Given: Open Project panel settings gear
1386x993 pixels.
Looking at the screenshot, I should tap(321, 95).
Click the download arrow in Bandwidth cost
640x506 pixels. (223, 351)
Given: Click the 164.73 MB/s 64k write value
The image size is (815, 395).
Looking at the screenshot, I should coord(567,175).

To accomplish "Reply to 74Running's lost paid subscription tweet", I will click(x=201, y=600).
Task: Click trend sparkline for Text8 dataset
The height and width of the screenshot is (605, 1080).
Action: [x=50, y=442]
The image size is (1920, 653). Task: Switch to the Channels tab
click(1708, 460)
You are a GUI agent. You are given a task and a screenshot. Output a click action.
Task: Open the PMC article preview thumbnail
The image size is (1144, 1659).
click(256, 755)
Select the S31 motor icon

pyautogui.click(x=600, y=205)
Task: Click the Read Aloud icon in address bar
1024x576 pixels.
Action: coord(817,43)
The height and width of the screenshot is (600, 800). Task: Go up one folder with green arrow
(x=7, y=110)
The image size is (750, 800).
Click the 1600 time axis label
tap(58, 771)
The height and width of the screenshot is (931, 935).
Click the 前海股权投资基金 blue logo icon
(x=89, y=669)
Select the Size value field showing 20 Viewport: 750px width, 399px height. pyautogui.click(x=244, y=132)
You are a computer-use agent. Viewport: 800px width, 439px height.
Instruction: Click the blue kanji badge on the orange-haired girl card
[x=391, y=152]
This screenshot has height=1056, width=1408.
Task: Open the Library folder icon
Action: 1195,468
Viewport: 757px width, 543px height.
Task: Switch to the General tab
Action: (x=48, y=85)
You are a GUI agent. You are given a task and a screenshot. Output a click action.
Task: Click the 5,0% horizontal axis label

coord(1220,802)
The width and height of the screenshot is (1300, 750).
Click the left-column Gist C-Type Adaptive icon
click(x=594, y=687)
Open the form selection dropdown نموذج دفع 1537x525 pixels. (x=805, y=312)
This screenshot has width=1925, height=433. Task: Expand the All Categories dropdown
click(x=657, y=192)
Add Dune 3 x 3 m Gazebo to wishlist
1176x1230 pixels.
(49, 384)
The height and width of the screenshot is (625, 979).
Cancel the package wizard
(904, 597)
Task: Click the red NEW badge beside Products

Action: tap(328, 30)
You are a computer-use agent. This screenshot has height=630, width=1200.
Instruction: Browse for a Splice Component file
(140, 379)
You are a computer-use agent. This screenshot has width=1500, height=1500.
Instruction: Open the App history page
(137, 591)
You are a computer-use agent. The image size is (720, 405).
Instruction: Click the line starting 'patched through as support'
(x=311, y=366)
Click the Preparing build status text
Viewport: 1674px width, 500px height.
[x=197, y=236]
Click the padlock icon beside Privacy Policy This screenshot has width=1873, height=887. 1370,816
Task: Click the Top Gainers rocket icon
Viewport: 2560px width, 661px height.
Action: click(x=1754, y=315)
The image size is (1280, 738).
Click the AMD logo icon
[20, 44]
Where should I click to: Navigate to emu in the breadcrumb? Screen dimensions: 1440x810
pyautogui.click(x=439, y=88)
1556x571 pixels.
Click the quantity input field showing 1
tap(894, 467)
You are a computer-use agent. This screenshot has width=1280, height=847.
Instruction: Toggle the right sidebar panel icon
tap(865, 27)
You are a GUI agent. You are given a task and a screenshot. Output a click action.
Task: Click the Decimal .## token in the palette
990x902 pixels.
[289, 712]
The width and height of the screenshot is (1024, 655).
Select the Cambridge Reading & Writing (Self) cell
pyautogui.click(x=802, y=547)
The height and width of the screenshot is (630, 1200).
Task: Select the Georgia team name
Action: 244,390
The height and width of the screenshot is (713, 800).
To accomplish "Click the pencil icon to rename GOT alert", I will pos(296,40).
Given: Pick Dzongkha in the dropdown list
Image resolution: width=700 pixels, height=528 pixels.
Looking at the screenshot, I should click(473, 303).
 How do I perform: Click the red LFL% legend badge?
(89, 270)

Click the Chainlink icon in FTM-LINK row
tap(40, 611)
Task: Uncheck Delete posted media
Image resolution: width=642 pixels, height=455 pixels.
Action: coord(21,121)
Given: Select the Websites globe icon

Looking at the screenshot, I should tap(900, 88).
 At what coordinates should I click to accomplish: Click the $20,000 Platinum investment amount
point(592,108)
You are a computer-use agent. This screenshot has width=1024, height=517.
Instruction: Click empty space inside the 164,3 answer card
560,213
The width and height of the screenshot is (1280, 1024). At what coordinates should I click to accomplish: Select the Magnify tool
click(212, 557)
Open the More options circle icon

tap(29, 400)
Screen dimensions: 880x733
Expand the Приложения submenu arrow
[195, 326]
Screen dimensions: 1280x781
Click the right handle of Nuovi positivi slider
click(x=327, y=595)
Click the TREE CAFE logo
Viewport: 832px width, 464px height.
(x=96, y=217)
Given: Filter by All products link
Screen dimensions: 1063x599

============================================================

◆ What the task requires:
Every entry should be reproduced exactly, with no part omitted.

◆ Task solution:
Given: Open Project panel settings gear
1386x993 pixels.
Looking at the screenshot, I should tap(321, 95).
Click the download arrow in Bandwidth cost
640x506 pixels. (223, 351)
Given: Click the 164.73 MB/s 64k write value
The image size is (815, 395).
Looking at the screenshot, I should coord(567,175).

To accomplish "Reply to 74Running's lost paid subscription tweet", I will click(x=201, y=600).
Task: Click trend sparkline for Text8 dataset
The height and width of the screenshot is (605, 1080).
Action: [x=50, y=442]
The image size is (1920, 653). Task: Switch to the Channels tab
click(1708, 460)
You are a GUI agent. You are given a task and a screenshot. Output a click action.
Task: Open the PMC article preview thumbnail
The image size is (1144, 1659).
click(256, 755)
Select the S31 motor icon

pyautogui.click(x=600, y=205)
Task: Click the Read Aloud icon in address bar
1024x576 pixels.
Action: coord(817,43)
The height and width of the screenshot is (600, 800). Task: Go up one folder with green arrow
(x=7, y=110)
The image size is (750, 800).
Click the 1600 time axis label
tap(58, 771)
The height and width of the screenshot is (931, 935).
Click the 前海股权投资基金 blue logo icon
(x=89, y=669)
Select the Size value field showing 20 Viewport: 750px width, 399px height. pyautogui.click(x=244, y=132)
You are a computer-use agent. Viewport: 800px width, 439px height.
Instruction: Click the blue kanji badge on the orange-haired girl card
[x=391, y=152]
This screenshot has height=1056, width=1408.
Task: Open the Library folder icon
Action: 1195,468
Viewport: 757px width, 543px height.
Task: Switch to the General tab
Action: (x=48, y=85)
You are a GUI agent. You are given a task and a screenshot. Output a click action.
Task: Click the 5,0% horizontal axis label

coord(1220,802)
The width and height of the screenshot is (1300, 750).
Click the left-column Gist C-Type Adaptive icon
click(x=594, y=687)
Open the form selection dropdown نموذج دفع 1537x525 pixels. (x=805, y=312)
This screenshot has width=1925, height=433. Task: Expand the All Categories dropdown
click(x=657, y=192)
Add Dune 3 x 3 m Gazebo to wishlist
1176x1230 pixels.
(49, 384)
The height and width of the screenshot is (625, 979).
Cancel the package wizard
(904, 597)
Task: Click the red NEW badge beside Products

Action: tap(328, 30)
You are a computer-use agent. This screenshot has height=630, width=1200.
Instruction: Browse for a Splice Component file
(140, 379)
You are a computer-use agent. This screenshot has width=1500, height=1500.
Instruction: Open the App history page
(137, 591)
You are a computer-use agent. The image size is (720, 405).
Instruction: Click the line starting 'patched through as support'
(x=311, y=366)
Click the Preparing build status text
Viewport: 1674px width, 500px height.
[x=197, y=236]
Click the padlock icon beside Privacy Policy This screenshot has width=1873, height=887. 1370,816
Task: Click the Top Gainers rocket icon
Viewport: 2560px width, 661px height.
Action: click(x=1754, y=315)
The image size is (1280, 738).
Click the AMD logo icon
[20, 44]
Where should I click to: Navigate to emu in the breadcrumb? Screen dimensions: 1440x810
pyautogui.click(x=439, y=88)
1556x571 pixels.
Click the quantity input field showing 1
tap(894, 467)
You are a computer-use agent. This screenshot has width=1280, height=847.
Instruction: Toggle the right sidebar panel icon
tap(865, 27)
You are a GUI agent. You are given a task and a screenshot. Output a click action.
Task: Click the Decimal .## token in the palette
990x902 pixels.
[289, 712]
The width and height of the screenshot is (1024, 655).
Select the Cambridge Reading & Writing (Self) cell
pyautogui.click(x=802, y=547)
The height and width of the screenshot is (630, 1200).
Task: Select the Georgia team name
Action: 244,390
The height and width of the screenshot is (713, 800).
To accomplish "Click the pencil icon to rename GOT alert", I will pos(296,40).
Given: Pick Dzongkha in the dropdown list
Image resolution: width=700 pixels, height=528 pixels.
Looking at the screenshot, I should click(473, 303).
 How do I perform: Click the red LFL% legend badge?
(89, 270)

Click the Chainlink icon in FTM-LINK row
tap(40, 611)
Task: Uncheck Delete posted media
Image resolution: width=642 pixels, height=455 pixels.
Action: coord(21,121)
Given: Select the Websites globe icon

Looking at the screenshot, I should tap(900, 88).
 At what coordinates should I click to accomplish: Click the $20,000 Platinum investment amount
point(592,108)
You are a computer-use agent. This screenshot has width=1024, height=517.
Instruction: Click empty space inside the 164,3 answer card
560,213
The width and height of the screenshot is (1280, 1024). At what coordinates should I click to accomplish: Select the Magnify tool
click(212, 557)
Open the More options circle icon

tap(29, 400)
Screen dimensions: 880x733
Expand the Приложения submenu arrow
[195, 326]
Screen dimensions: 1280x781
Click the right handle of Nuovi positivi slider
click(x=327, y=595)
Click the TREE CAFE logo
Viewport: 832px width, 464px height.
(x=96, y=217)
Given: Filter by All products link
Screen dimensions: 1063x599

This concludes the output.